((

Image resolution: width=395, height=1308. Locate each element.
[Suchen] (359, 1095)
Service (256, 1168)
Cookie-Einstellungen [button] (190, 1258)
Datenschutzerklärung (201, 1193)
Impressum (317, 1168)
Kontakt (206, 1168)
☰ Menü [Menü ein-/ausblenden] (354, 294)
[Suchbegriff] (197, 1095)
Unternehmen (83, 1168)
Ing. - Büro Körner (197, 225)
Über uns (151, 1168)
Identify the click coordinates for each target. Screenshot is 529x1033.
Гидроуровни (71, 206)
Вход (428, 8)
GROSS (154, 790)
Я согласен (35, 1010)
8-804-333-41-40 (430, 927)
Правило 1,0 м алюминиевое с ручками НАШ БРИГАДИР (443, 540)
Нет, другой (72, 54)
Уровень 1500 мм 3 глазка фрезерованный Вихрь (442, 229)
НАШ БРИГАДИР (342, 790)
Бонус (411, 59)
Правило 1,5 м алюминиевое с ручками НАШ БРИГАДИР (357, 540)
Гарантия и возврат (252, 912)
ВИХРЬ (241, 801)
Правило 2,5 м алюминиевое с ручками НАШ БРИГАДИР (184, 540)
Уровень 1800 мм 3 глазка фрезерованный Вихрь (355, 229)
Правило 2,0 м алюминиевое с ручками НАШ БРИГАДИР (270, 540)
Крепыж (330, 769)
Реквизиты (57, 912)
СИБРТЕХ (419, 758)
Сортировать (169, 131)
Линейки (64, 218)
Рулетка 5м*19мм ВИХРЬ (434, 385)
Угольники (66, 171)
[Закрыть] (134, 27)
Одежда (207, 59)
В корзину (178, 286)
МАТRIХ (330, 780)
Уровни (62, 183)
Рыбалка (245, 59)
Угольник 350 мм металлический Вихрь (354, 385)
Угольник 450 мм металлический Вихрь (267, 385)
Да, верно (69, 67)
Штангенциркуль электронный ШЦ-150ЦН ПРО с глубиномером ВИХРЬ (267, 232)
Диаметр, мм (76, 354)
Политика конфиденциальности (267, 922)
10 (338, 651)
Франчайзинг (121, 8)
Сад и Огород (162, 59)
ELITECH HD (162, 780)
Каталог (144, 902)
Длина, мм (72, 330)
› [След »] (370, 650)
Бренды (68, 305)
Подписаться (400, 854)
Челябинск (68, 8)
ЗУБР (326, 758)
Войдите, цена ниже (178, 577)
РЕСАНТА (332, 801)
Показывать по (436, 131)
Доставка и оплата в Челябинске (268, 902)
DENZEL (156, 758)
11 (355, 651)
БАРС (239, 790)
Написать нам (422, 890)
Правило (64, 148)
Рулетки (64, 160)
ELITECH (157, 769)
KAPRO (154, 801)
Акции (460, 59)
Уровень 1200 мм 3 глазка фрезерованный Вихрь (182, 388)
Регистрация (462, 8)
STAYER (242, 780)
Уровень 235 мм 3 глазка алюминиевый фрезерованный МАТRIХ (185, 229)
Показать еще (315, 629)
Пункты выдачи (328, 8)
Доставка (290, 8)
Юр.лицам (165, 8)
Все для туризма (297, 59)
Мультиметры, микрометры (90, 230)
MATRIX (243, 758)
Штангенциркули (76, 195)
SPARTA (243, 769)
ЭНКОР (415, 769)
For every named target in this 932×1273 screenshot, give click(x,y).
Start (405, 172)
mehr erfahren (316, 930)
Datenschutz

))

**Set task**
Rewrite all of the lines above with every occurrence of "Уровень" changed to "Нивелир" and nothing else altered.

**Worked solution**
Image resolution: width=395, height=1308. Locate each element.
[Suchen] (359, 1095)
Service (256, 1168)
Cookie-Einstellungen [button] (190, 1258)
Datenschutzerklärung (201, 1193)
Impressum (317, 1168)
Kontakt (206, 1168)
☰ Menü [Menü ein-/ausblenden] (354, 294)
[Suchbegriff] (197, 1095)
Unternehmen (83, 1168)
Ing. - Büro Körner (197, 225)
Über uns (151, 1168)
Identify the click coordinates for each target. Screenshot is 529x1033.
Гидроуровни (71, 206)
Вход (428, 8)
GROSS (154, 790)
Я согласен (35, 1010)
8-804-333-41-40 (430, 927)
Правило 1,0 м алюминиевое с ручками НАШ БРИГАДИР (443, 540)
Нет, другой (72, 54)
Нивелир 1500 мм 3 глазка фрезерованный Вихрь (442, 229)
НАШ БРИГАДИР (342, 790)
Бонус (411, 59)
Правило 1,5 м алюминиевое с ручками НАШ БРИГАДИР (357, 540)
Гарантия и возврат (252, 912)
ВИХРЬ (241, 801)
Правило 2,5 м алюминиевое с ручками НАШ БРИГАДИР (184, 540)
Нивелир 1800 мм 3 глазка фрезерованный Вихрь (355, 229)
Правило 2,0 м алюминиевое с ручками НАШ БРИГАДИР (270, 540)
Крепыж (330, 769)
Реквизиты (57, 912)
СИБРТЕХ (419, 758)
Сортировать (169, 131)
Линейки (64, 218)
Рулетка 5м*19мм ВИХРЬ (434, 385)
Угольники (66, 171)
[Закрыть] (134, 27)
Одежда (207, 59)
В корзину (178, 286)
МАТRIХ (330, 780)
Уровни (62, 183)
Рыбалка (245, 59)
Угольник 350 мм металлический Вихрь (354, 385)
Угольник 450 мм металлический Вихрь (267, 385)
Да, верно (69, 67)
Штангенциркуль электронный ШЦ-150ЦН ПРО с глубиномером ВИХРЬ (267, 232)
Диаметр, мм (76, 354)
Политика конфиденциальности (267, 922)
10 (338, 651)
Франчайзинг (121, 8)
Сад и Огород (162, 59)
ELITECH HD (162, 780)
Каталог (144, 902)
Длина, мм (72, 330)
› [След »] (370, 650)
Бренды (68, 305)
Подписаться (400, 854)
Челябинск (68, 8)
ЗУБР (326, 758)
Войдите, цена ниже (178, 577)
РЕСАНТА (332, 801)
Показывать по (436, 131)
Доставка и оплата в Челябинске (268, 902)
DENZEL (156, 758)
11 (355, 651)
БАРС (239, 790)
Написать нам (422, 890)
Правило (64, 148)
Рулетки (64, 160)
ELITECH (157, 769)
KAPRO (154, 801)
Акции (460, 59)
Нивелир 1200 мм 3 глазка фрезерованный Вихрь (182, 388)
Регистрация (462, 8)
STAYER (242, 780)
Нивелир 235 мм 3 глазка алюминиевый фрезерованный МАТRIХ (185, 229)
Показать еще (315, 629)
Пункты выдачи (328, 8)
Доставка (290, 8)
Юр.лицам (165, 8)
Все для туризма (297, 59)
Мультиметры, микрометры (90, 230)
MATRIX (243, 758)
Штангенциркули (76, 195)
SPARTA (243, 769)
ЭНКОР (415, 769)
For every named target in this 932×1273 screenshot, give click(x,y).
Start (405, 172)
mehr erfahren (316, 930)
Datenschutz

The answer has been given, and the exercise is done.